Update. The challenge set below has been responded to by Scott Currie who also happens to be the inventor of BIML. He has made his work available at https://github.com/bimlscript/BETDPI
In February 2004 I joined a company called Conchango and had the pleasure of working with some very very smart people (Mick Horne, Dan Perrin, Pete Spencer, Paul Mcmillan, Steve Wright amongst others) who schooled me in the ways and means of building data integration solutions. One piece of IP that Conchango had revolved around a means of transporting a collection of data files in a well-known format. We called it the "Generic Feed Interface" and it broke down like this:
- Data was kept in CSV files. There was no limit to how many files were in a collection.
- Each collection had two extra files, an inventory file and a metadata file. Both of these were also CSV files.
- The inventory file listed all of the data files
- The metadata file defined the data type of each column in each data file
Here’s a very simple example of what this looked like, a collection consisting of one datafile:
As well as this format of defining data our tangible IP consisted of two DTS packages that could:
- be pointed at a database and produce such a collection
- be given a collection and import it into a specified database, creating target tables if required
This was used to extract data from systems of record which could then later be imported elsewhere for additional processing (e.g. as a source for a data warehouse). We liked this approach because we were loosely-coupling our data warehouse from the systems-of-record, this brought benefits such as the ability to extract data from source at a different time from which it was loaded into the target. It was a great piece of IP and was used at a time which heralded a very successful period for us in the Microsoft BI space. Doubtless many of you reading this have invented and/or used similar mechanisms for moving data.
It was with interest then that earlier this week I was alerted (by Matt Smith) to an effort to achieve the same called Tabular Data Package.

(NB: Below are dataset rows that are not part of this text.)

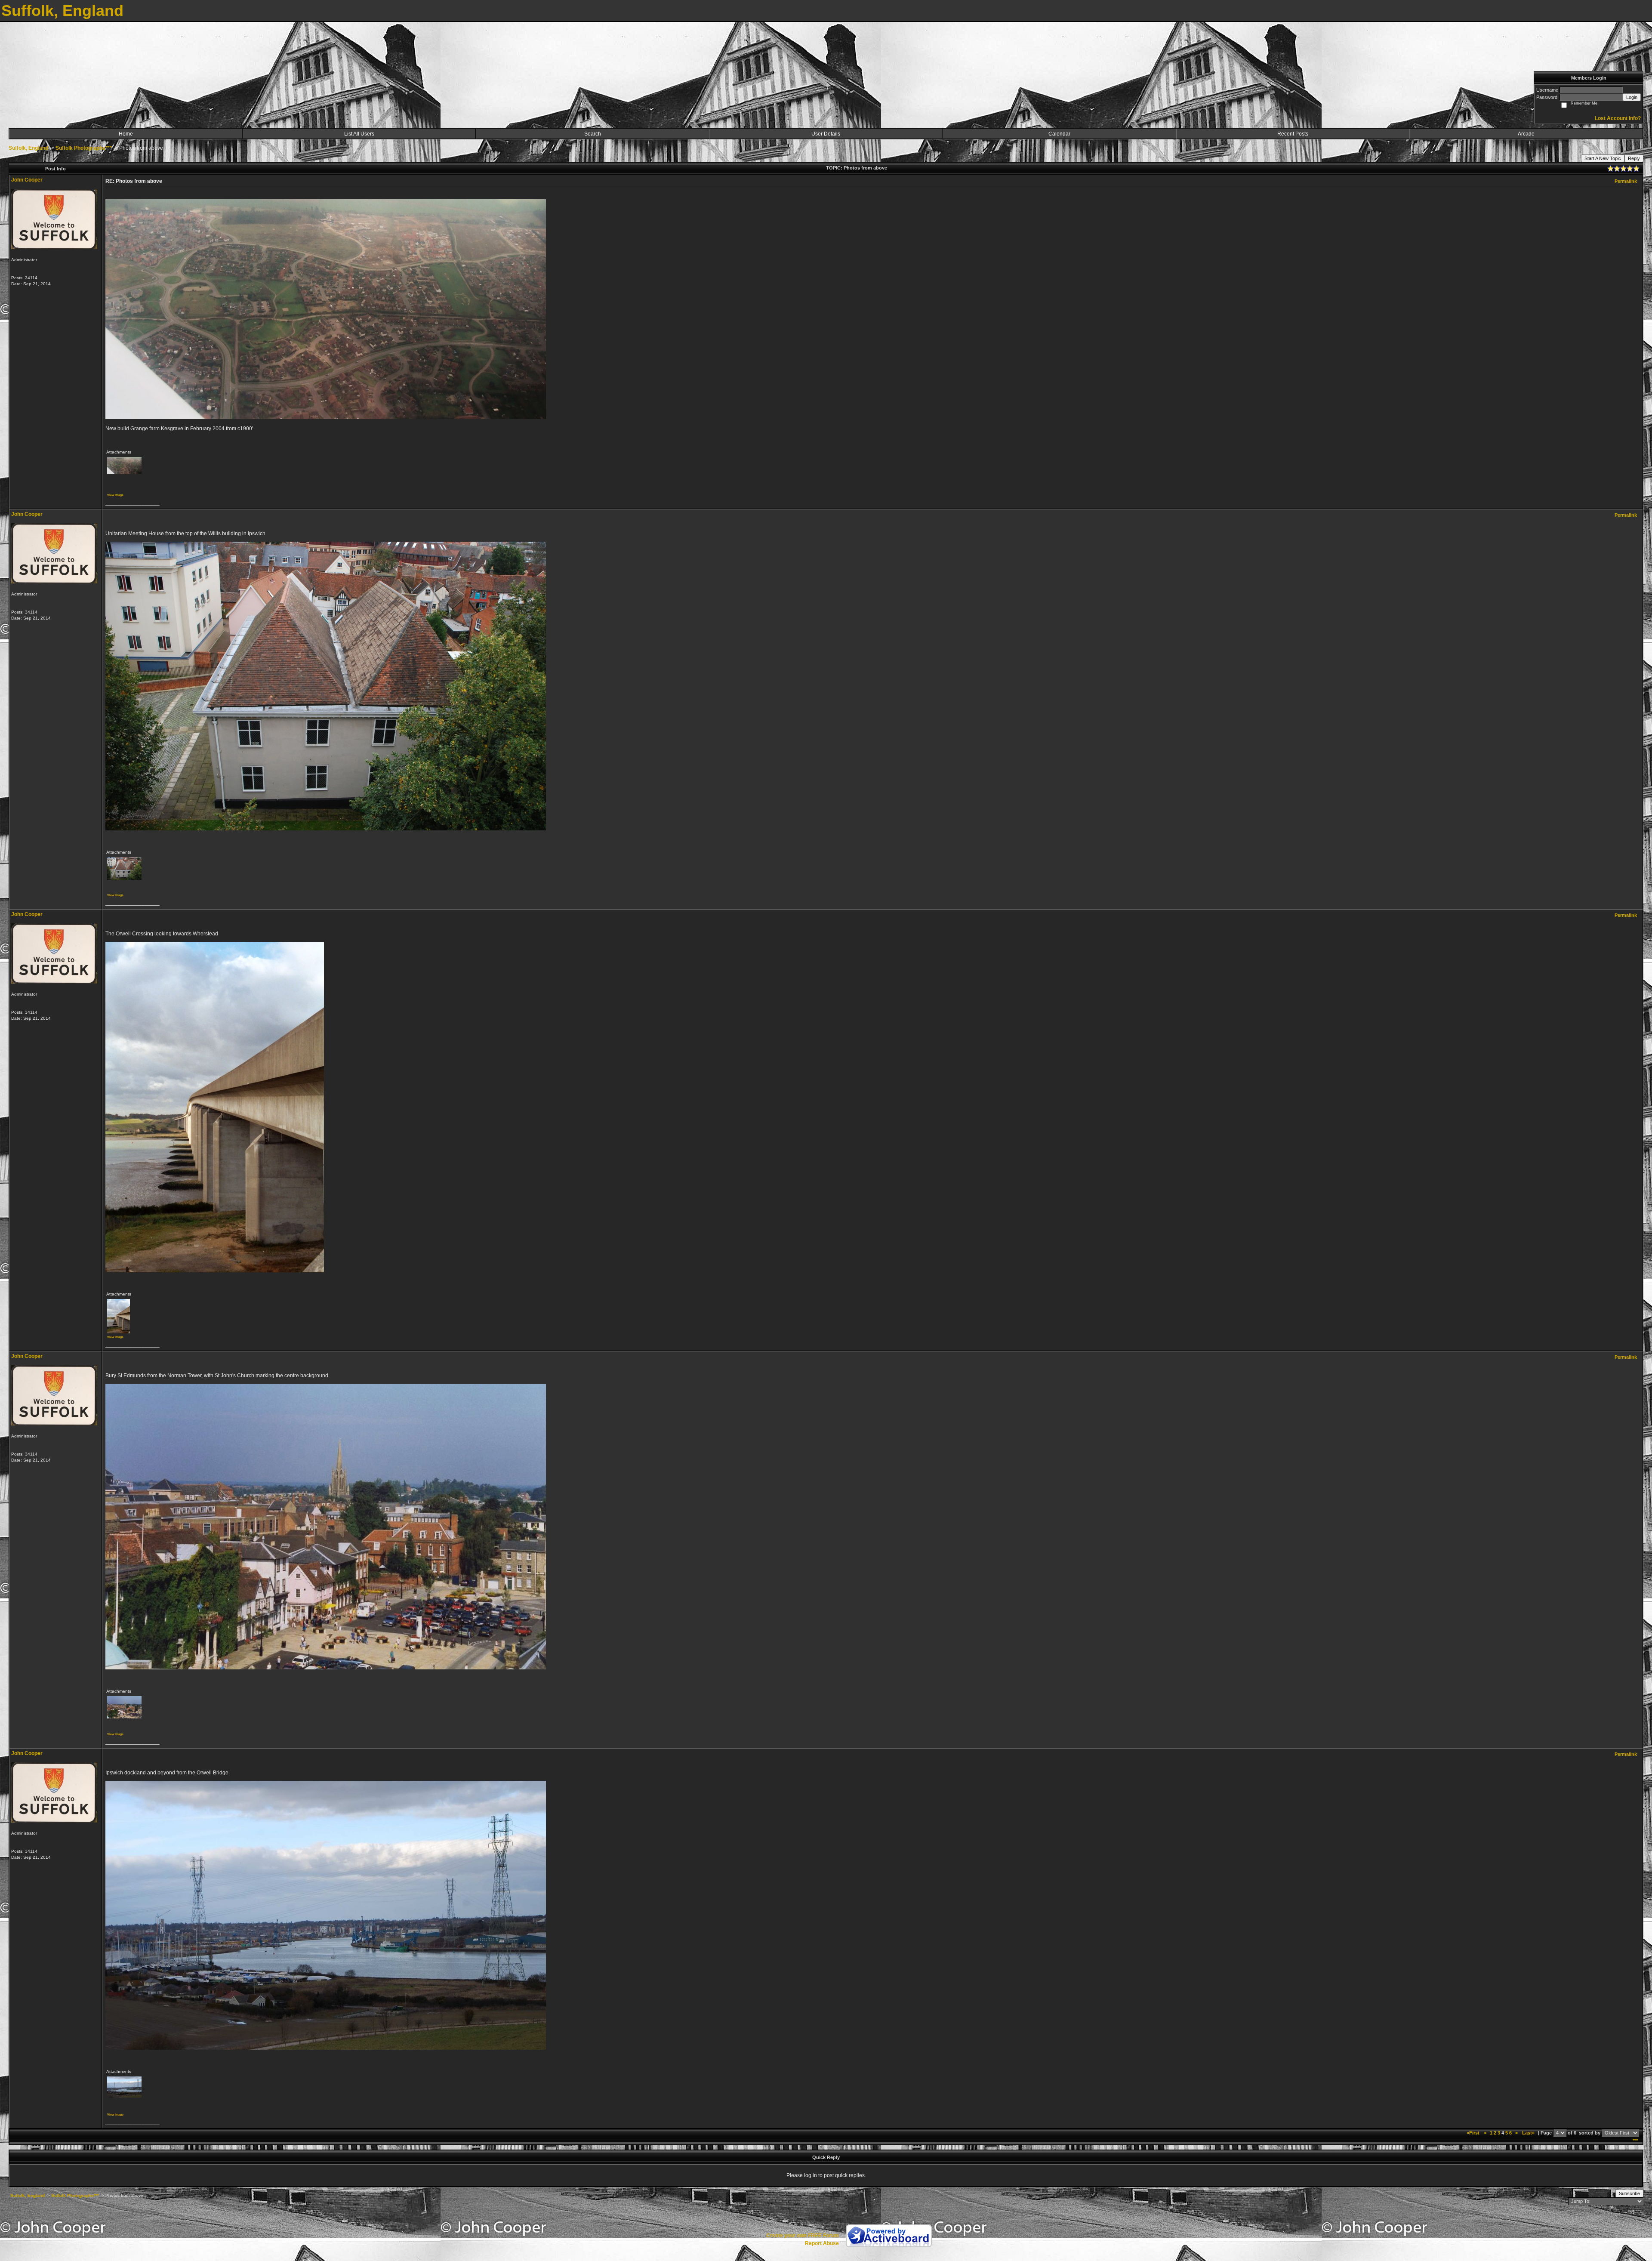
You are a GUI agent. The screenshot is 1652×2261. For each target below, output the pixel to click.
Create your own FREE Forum (802, 2236)
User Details (825, 134)
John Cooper (27, 180)
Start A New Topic (1602, 158)
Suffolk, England (28, 148)
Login (1631, 97)
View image (115, 495)
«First (1474, 2132)
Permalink (1626, 181)
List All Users (359, 134)
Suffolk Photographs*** (83, 148)
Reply (1634, 158)
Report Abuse (822, 2243)
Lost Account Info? (1618, 118)
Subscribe (1629, 2193)
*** (1635, 2140)
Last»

Tabular Data Packages include a JSON file for the same as which we used the Inventory and Metadata file but nevertheless its the same basic concept, it is a well-known format for transporting data in human-readable files. Tabular Data Packages are advocated by the Open Data Institute, see Jeni Tennison's blog post on the subject 2014: The Year of CSV.
It occurs to me that it would be really useful to have a couple of SSIS packages that work with a Tabular Data Package in the same manner that our DTS packages worked with our data files collection all those years ago. Then again, using the SSIS object model to dynamically generate packages based on some known metadata (which is what would be required here) is notoriously difficult, better would be if there existed a code-generation tool for SSIS packages. Luckily such a thing exists, its called BIML, it is free and is becoming a very very popular means for developing SSIS solutions.
Therefore I’m issuing a friendly challenge. Can anyone out there build a BIML script that can, given a database connection string, generate a Tabular Data Package containing all the data in that database? Furthermore, can someone also build a BIML script that can consume a Tabular Data Package and push all the data therein into a SQL Server database?
The challenge is set. Is anyone game?